Print all of the following data again line for line, without changing anything.

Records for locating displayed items

····················

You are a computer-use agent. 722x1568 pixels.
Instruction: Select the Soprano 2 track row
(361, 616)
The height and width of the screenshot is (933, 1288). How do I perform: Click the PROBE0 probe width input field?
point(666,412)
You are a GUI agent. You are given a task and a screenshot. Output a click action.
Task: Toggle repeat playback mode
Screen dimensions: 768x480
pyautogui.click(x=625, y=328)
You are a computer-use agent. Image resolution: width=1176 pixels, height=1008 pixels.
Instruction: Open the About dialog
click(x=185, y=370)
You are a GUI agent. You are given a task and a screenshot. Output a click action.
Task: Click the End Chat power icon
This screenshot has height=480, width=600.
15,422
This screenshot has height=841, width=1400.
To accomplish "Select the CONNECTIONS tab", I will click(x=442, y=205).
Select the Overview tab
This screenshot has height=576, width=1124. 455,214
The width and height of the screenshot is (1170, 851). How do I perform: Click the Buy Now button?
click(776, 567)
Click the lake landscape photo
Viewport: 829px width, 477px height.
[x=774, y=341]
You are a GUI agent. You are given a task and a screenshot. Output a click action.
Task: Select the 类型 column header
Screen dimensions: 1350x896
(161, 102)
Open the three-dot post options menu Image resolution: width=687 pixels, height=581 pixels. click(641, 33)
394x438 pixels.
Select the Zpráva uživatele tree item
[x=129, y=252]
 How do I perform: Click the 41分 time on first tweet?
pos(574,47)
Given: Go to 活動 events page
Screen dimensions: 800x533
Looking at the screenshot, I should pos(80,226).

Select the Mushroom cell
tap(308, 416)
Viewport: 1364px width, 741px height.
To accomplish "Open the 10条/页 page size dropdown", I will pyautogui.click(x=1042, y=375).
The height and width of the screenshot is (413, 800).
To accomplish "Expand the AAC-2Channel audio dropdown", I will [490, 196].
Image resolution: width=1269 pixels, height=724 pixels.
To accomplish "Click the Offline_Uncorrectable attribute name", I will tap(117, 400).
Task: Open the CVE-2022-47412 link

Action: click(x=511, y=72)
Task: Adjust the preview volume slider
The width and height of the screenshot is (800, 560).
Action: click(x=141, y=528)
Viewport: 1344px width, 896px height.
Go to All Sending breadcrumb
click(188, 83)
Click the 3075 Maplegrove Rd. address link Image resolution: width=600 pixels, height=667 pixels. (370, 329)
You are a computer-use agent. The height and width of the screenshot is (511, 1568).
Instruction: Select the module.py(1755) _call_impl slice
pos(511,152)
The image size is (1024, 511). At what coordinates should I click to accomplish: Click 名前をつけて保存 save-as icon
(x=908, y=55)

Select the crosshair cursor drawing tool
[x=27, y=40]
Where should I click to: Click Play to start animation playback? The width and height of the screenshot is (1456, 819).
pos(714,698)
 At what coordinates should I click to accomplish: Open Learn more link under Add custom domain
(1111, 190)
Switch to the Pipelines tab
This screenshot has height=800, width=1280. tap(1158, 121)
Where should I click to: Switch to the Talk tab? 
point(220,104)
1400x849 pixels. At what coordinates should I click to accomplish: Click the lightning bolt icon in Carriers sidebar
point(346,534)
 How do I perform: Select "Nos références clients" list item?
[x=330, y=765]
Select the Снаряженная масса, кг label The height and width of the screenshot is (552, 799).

····················

Complete answer -
You are a computer-use agent. 722x1568 pixels.
Instruction: Select the Soprano 2 track row
(361, 616)
The height and width of the screenshot is (933, 1288). How do I perform: Click the PROBE0 probe width input field?
point(666,412)
You are a GUI agent. You are given a task and a screenshot. Output a click action.
Task: Toggle repeat playback mode
Screen dimensions: 768x480
pyautogui.click(x=625, y=328)
You are a computer-use agent. Image resolution: width=1176 pixels, height=1008 pixels.
Instruction: Open the About dialog
click(x=185, y=370)
You are a GUI agent. You are given a task and a screenshot. Output a click action.
Task: Click the End Chat power icon
This screenshot has height=480, width=600.
15,422
This screenshot has height=841, width=1400.
To accomplish "Select the CONNECTIONS tab", I will click(x=442, y=205).
Select the Overview tab
This screenshot has height=576, width=1124. 455,214
The width and height of the screenshot is (1170, 851). How do I perform: Click the Buy Now button?
click(776, 567)
Click the lake landscape photo
Viewport: 829px width, 477px height.
[x=774, y=341]
You are a GUI agent. You are given a task and a screenshot. Output a click action.
Task: Select the 类型 column header
Screen dimensions: 1350x896
(161, 102)
Open the three-dot post options menu Image resolution: width=687 pixels, height=581 pixels. click(641, 33)
394x438 pixels.
Select the Zpráva uživatele tree item
[x=129, y=252]
 How do I perform: Click the 41分 time on first tweet?
pos(574,47)
Given: Go to 活動 events page
Screen dimensions: 800x533
Looking at the screenshot, I should pos(80,226).

Select the Mushroom cell
tap(308, 416)
Viewport: 1364px width, 741px height.
To accomplish "Open the 10条/页 page size dropdown", I will pyautogui.click(x=1042, y=375).
The height and width of the screenshot is (413, 800).
To accomplish "Expand the AAC-2Channel audio dropdown", I will [490, 196].
Image resolution: width=1269 pixels, height=724 pixels.
To accomplish "Click the Offline_Uncorrectable attribute name", I will tap(117, 400).
Task: Open the CVE-2022-47412 link

Action: click(x=511, y=72)
Task: Adjust the preview volume slider
The width and height of the screenshot is (800, 560).
Action: click(x=141, y=528)
Viewport: 1344px width, 896px height.
Go to All Sending breadcrumb
click(188, 83)
Click the 3075 Maplegrove Rd. address link Image resolution: width=600 pixels, height=667 pixels. (370, 329)
You are a computer-use agent. The height and width of the screenshot is (511, 1568).
Instruction: Select the module.py(1755) _call_impl slice
pos(511,152)
The image size is (1024, 511). At what coordinates should I click to accomplish: Click 名前をつけて保存 save-as icon
(x=908, y=55)

Select the crosshair cursor drawing tool
[x=27, y=40]
Where should I click to: Click Play to start animation playback? The width and height of the screenshot is (1456, 819).
pos(714,698)
 At what coordinates should I click to accomplish: Open Learn more link under Add custom domain
(1111, 190)
Switch to the Pipelines tab
This screenshot has height=800, width=1280. tap(1158, 121)
Where should I click to: Switch to the Talk tab? 
point(220,104)
1400x849 pixels. At what coordinates should I click to accomplish: Click the lightning bolt icon in Carriers sidebar
point(346,534)
 How do I perform: Select "Nos références clients" list item?
[x=330, y=765]
Select the Снаряженная масса, кг label The height and width of the screenshot is (552, 799).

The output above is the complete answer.